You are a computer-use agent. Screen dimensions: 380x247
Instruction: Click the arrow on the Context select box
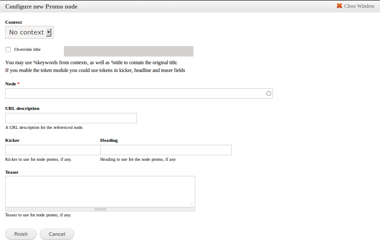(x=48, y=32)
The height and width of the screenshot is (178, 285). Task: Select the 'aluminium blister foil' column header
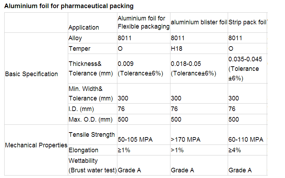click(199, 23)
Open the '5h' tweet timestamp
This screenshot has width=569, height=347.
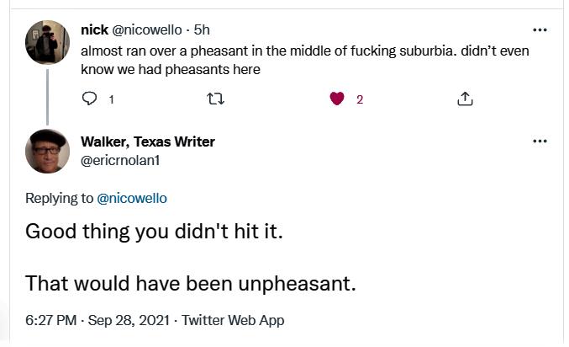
* * *
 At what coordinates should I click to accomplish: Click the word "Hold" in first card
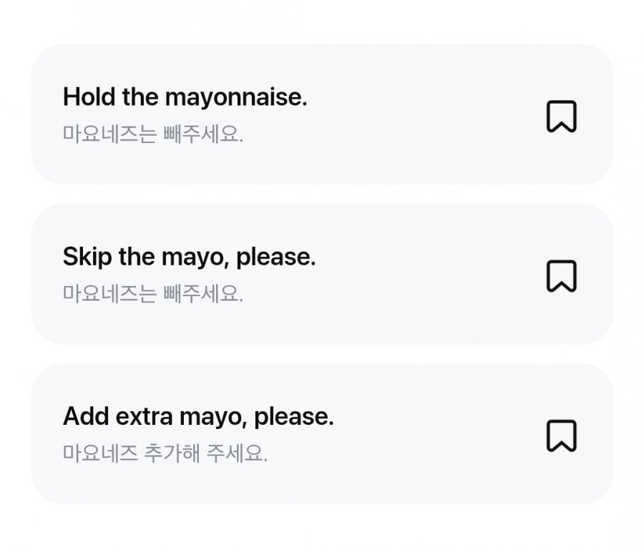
==
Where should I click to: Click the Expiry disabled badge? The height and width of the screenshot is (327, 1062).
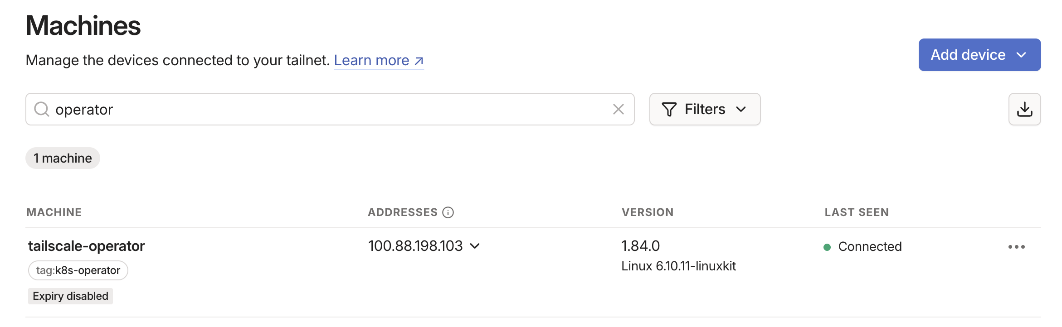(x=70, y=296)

- **INSTRUCTIONS TO FOLLOW**: Reproduce word for word, with pictures dropped, only the part of the material above that opens with the line containing "The height and width of the screenshot is (178, 285)." and closes with the line containing "This screenshot has width=569, height=347.".

- **RESULT OF THIS EXERCISE**:
The height and width of the screenshot is (178, 285). Task: Select the 'aluminium blister foil' column header
click(199, 23)
Open the '5h' tweet timestamp
This screenshot has width=569, height=347.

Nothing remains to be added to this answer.